▶ [What needs to be done] Below are the records. Reproduce exactly the lines from the one containing "Task: Toggle soft-wrap in Run console" through the final line, and omit any pictures.

▶ [Data to examine]
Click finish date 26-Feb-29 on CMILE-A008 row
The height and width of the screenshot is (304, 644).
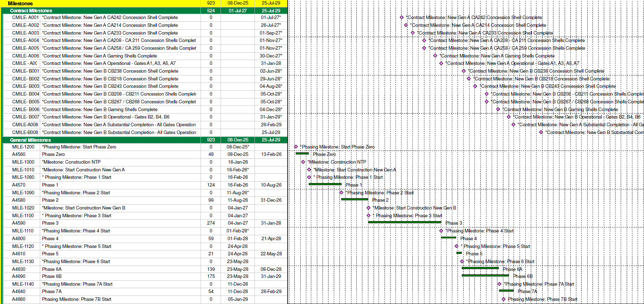271,124
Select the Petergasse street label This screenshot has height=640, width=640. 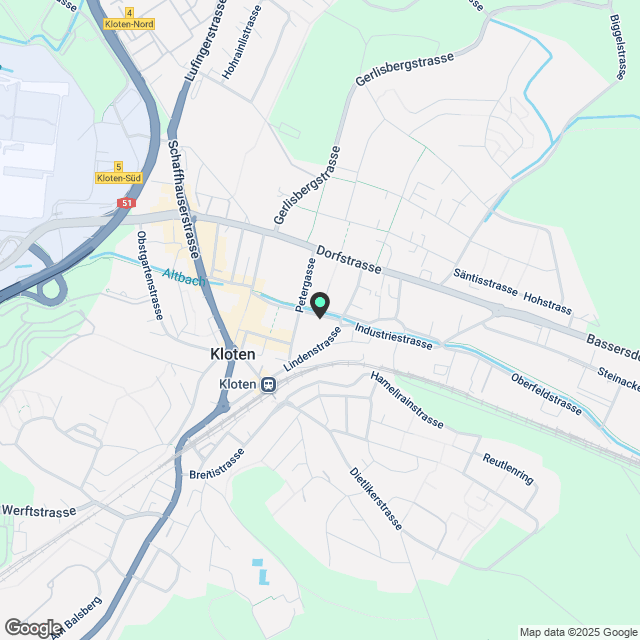[305, 285]
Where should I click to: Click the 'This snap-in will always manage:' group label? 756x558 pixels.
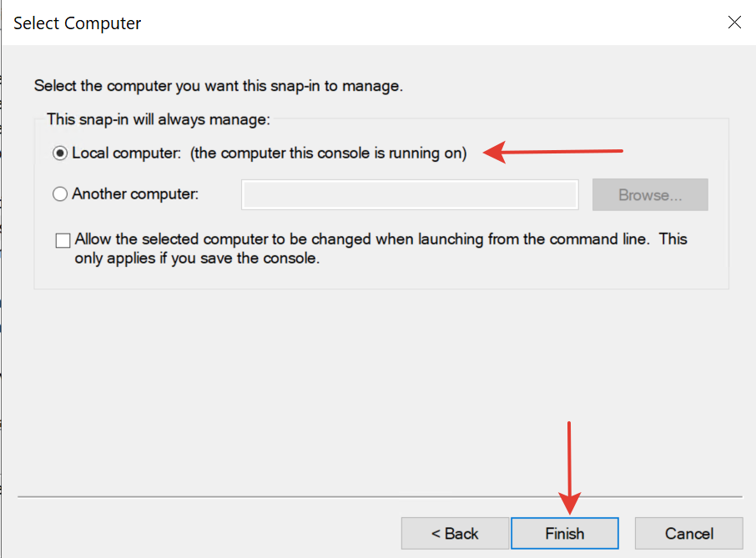click(x=159, y=119)
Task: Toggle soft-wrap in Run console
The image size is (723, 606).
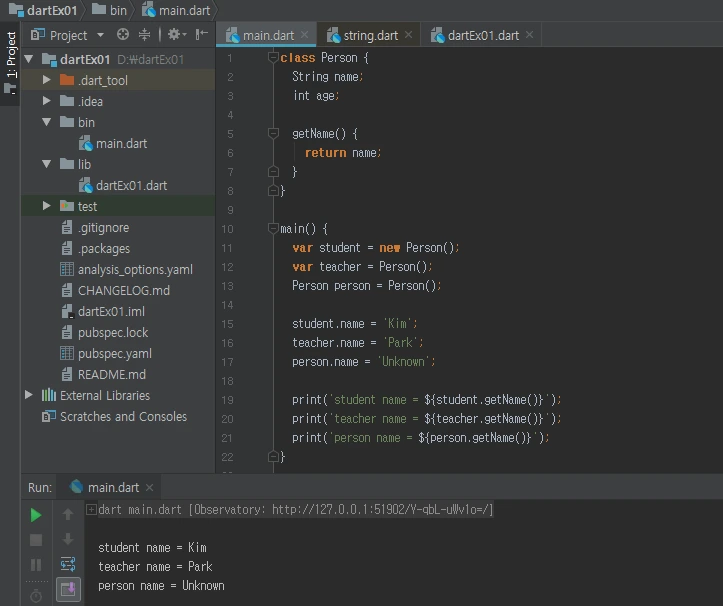Action: 68,565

▶ [Written response]
Task: Toggle soft-wrap in Run console
The image size is (723, 606).
Action: 68,565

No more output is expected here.